▸ Assignment: In the material below, find the line that contains "The image size is (1456, 833)." and the line that contains "Check the 5KPlayer", then write out exactly those two lines and everything between them.

▸ Data for this task:
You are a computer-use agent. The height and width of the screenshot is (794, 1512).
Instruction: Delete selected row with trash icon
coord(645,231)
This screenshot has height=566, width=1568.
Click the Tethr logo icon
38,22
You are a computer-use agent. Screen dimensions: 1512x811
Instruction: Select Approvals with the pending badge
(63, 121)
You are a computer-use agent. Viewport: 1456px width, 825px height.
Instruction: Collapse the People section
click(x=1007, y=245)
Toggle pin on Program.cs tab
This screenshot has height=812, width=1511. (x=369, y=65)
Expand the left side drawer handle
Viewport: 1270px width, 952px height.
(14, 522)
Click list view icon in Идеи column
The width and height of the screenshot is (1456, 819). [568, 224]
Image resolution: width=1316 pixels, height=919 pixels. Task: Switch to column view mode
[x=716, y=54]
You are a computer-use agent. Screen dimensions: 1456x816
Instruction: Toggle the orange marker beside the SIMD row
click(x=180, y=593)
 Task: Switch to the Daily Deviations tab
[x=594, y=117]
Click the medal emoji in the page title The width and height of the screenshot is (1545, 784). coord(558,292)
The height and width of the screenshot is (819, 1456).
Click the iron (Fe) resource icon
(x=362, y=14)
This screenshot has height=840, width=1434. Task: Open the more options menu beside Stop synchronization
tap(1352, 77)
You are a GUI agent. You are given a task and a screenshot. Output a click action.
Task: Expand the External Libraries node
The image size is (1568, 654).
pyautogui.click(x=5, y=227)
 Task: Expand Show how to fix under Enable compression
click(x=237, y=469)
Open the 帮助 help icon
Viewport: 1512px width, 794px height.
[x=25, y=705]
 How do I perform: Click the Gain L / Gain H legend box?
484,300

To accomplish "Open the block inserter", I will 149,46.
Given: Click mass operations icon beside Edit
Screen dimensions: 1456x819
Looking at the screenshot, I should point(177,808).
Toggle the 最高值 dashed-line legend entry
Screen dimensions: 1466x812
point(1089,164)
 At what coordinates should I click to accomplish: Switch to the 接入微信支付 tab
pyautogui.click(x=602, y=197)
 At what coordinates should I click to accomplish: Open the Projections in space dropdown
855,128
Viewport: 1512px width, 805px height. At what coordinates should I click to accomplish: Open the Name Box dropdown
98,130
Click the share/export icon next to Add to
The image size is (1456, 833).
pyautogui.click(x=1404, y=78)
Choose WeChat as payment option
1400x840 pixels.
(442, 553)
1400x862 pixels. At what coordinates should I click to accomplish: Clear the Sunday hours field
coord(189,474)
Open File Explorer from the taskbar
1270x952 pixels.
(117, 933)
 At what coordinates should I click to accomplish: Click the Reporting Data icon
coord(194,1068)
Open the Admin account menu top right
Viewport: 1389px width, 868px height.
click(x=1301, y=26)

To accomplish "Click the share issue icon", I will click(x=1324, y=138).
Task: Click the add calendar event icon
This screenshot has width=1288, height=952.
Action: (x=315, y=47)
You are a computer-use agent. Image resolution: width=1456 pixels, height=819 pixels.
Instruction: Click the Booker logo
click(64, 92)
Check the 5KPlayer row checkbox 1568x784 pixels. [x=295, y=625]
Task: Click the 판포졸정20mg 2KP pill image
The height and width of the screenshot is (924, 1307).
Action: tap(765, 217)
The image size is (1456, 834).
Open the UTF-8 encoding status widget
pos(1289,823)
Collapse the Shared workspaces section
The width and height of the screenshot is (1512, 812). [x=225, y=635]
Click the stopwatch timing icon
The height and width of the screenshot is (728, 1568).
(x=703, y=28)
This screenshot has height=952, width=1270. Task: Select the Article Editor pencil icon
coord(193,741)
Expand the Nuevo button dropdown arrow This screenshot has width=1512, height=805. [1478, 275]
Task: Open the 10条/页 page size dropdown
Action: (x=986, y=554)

▸ Result of this task:
The image size is (1456, 833).
pyautogui.click(x=1404, y=78)
Choose WeChat as payment option
1400x840 pixels.
(442, 553)
1400x862 pixels. At what coordinates should I click to accomplish: Clear the Sunday hours field
coord(189,474)
Open File Explorer from the taskbar
1270x952 pixels.
(117, 933)
 At what coordinates should I click to accomplish: Click the Reporting Data icon
coord(194,1068)
Open the Admin account menu top right
Viewport: 1389px width, 868px height.
click(x=1301, y=26)

To accomplish "Click the share issue icon", I will click(x=1324, y=138).
Task: Click the add calendar event icon
This screenshot has width=1288, height=952.
Action: (x=315, y=47)
You are a computer-use agent. Image resolution: width=1456 pixels, height=819 pixels.
Instruction: Click the Booker logo
click(64, 92)
Check the 5KPlayer row checkbox 1568x784 pixels. [x=295, y=625]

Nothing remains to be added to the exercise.